* _Tarea a realizar_:
Según el texto de origen, ¿qué estaba haciendo el obispo Oscar Arnulfo Romero el 24 de marzo de 1980 cuando un sicario le disparó?

* _Texto de origen_:
━━━━━━━━━━

Por Guillermo Alvarado
 
Por fin, luego de 38 años de su asesinato por luchar a favor de los derechos humanos y una vida digna para sus conciudadanos, el Vaticano incorporó a su santoral al obispo salvadoreño Oscar Arnulfo Romero, un símbolo de aquello que los pobres de este mundo esperan de la iglesia católica.

El reconocimiento de la más alta jerarquía eclesiástica se antoja quizás tardío para muchos sectores de la población, si bien en el imaginario no sólo de los salvadoreños sino de toda nuestra región, Romero representa ya los más puros valores de la solidaridad, el amor a los semejantes y el repudio a la explotación.

Desde mucho antes que los tortuosos mecanismos del Vaticano llegaran a esa conclusión, para las víctimas de la represión, los familiares de los desaparecidos, los torturados y asesinados por las dictaduras militares, el prelado salvadoreño ya era un santo no porque lo dictaran las normas del derecho canónigo, sino por el sacrificio de su vida a cambio de los indefensos.

Largo fue el camino que debió recorrer hasta tener conciencia de su deber, que cumplió incluso ante la indiferencia de sus superiores y la hostilidad de algunos de sus hermanos de fe, que prefirieron contemporizar con la dictadura militar.

Conocida es la anécdota de cuando viajó hasta el Vaticano para entrevistarse con el papa Juan Pablo II y darle a conocer las atrocidades perpetradas por el ejército contra el pueblo y una reunió que la burocracia eclesiástica trató de impedir, pero que fue lograda con osadía y determinación por el obispo centroamericano.

El pontífice, sin embargo, no fue sensible al reclamo de Romero, lo que le llevó a radicalizar aún más su postura hasta exigir a los soldados que no obedecieran las órdenes de sus superiores de disparar contra el pueblo. Esta prédica determinó al alto mando del ejército y los dirigentes de la derecha política a planificar su eliminación física.

El 24 de marzo de 1980, cuando oficiaba una misa en la capilla de un hospital oncológico, un sicario le disparó al corazón, creyendo los autores intelectuales del crimen que de esta manera podrían silenciar su voz.

Nada más lejano a la realidad. La muerte de Romero se sumó a la de Rutilio Grande, su amigo personal, pero también a la de Camilo Torres, en Colombia, a la de los jesuitas de la Universidad Centroamericana José Simeon Cañas, de El Salvador, y del obispo guatemalteco Juan Gerardi, verdaderos exponentes de la teología de la liberación, según la cual la salvación del ser humano sólo puede comenzar por la redención de sus sufrimientos en la tierra.

Hoy el santoral católico tiene un nuevo santo. En la práctica el pueblo creyente y sufriente latinoamericano lo tenía desde hace más de tres décadas y sigue llegando a la tumba de Romero en la Catedral de San Salvador para rendir tributo a un hombre que cumplió aquel precepto de que, nadie ama más a sus semejantes, que aquel que da su vida por los demás.

━━━━━━━━━━

* _Datos del ejercicio_:
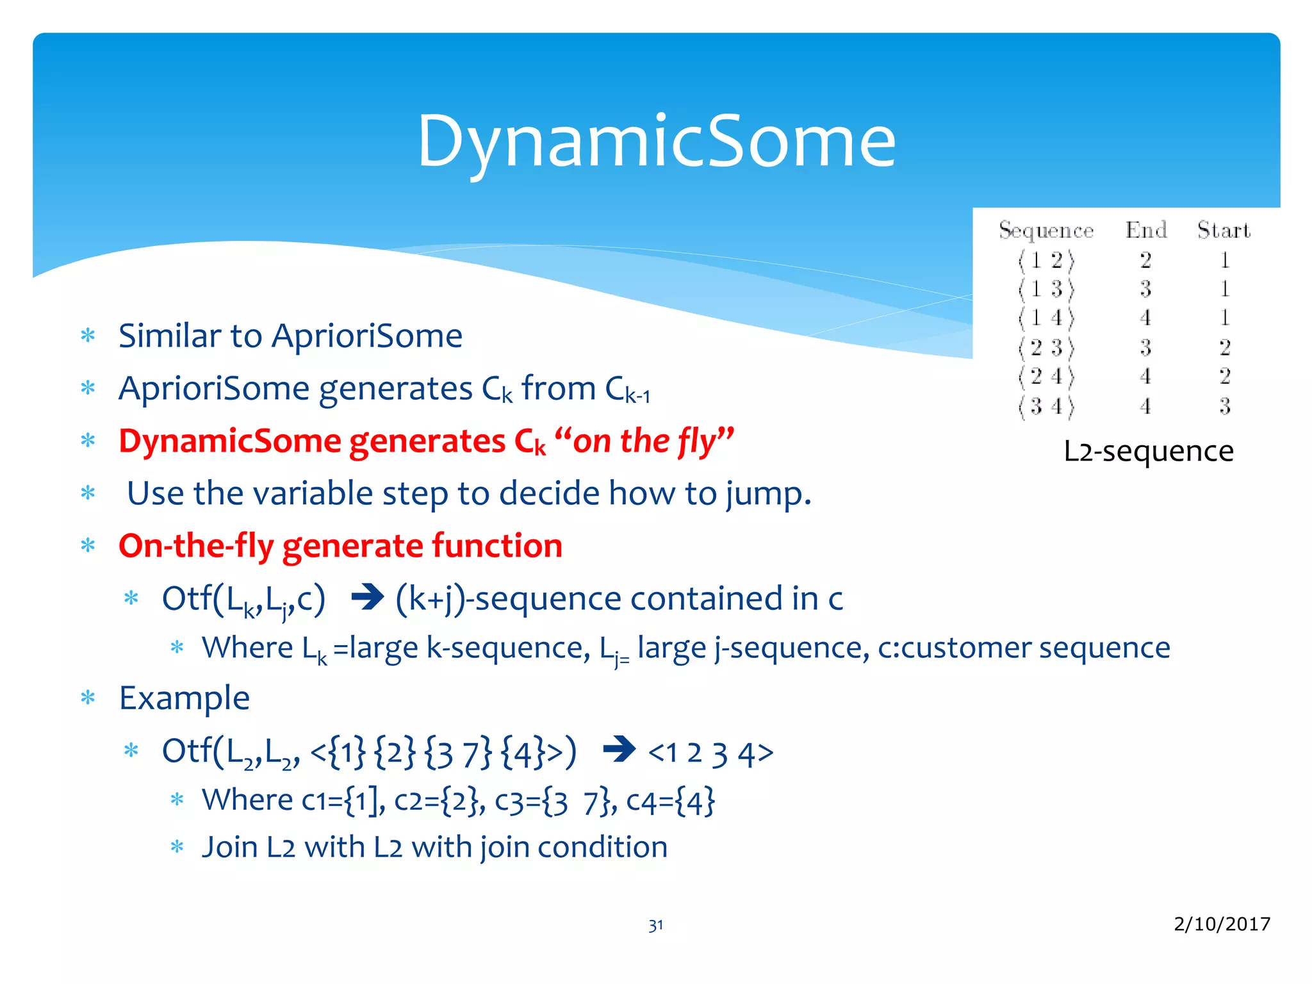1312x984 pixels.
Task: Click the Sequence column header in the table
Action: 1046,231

━━━━━━━━━━

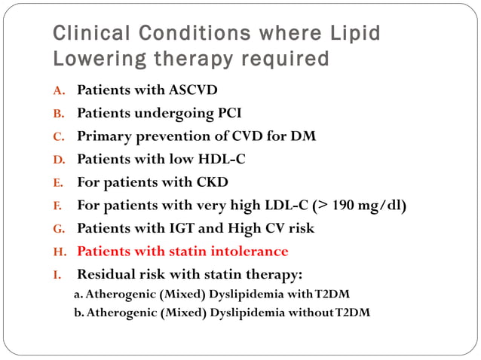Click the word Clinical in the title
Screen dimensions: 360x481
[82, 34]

━━━━━━━━━━

* _Problema resuelto_:
Oficiaba una misa en la capilla de un hospital oncológico.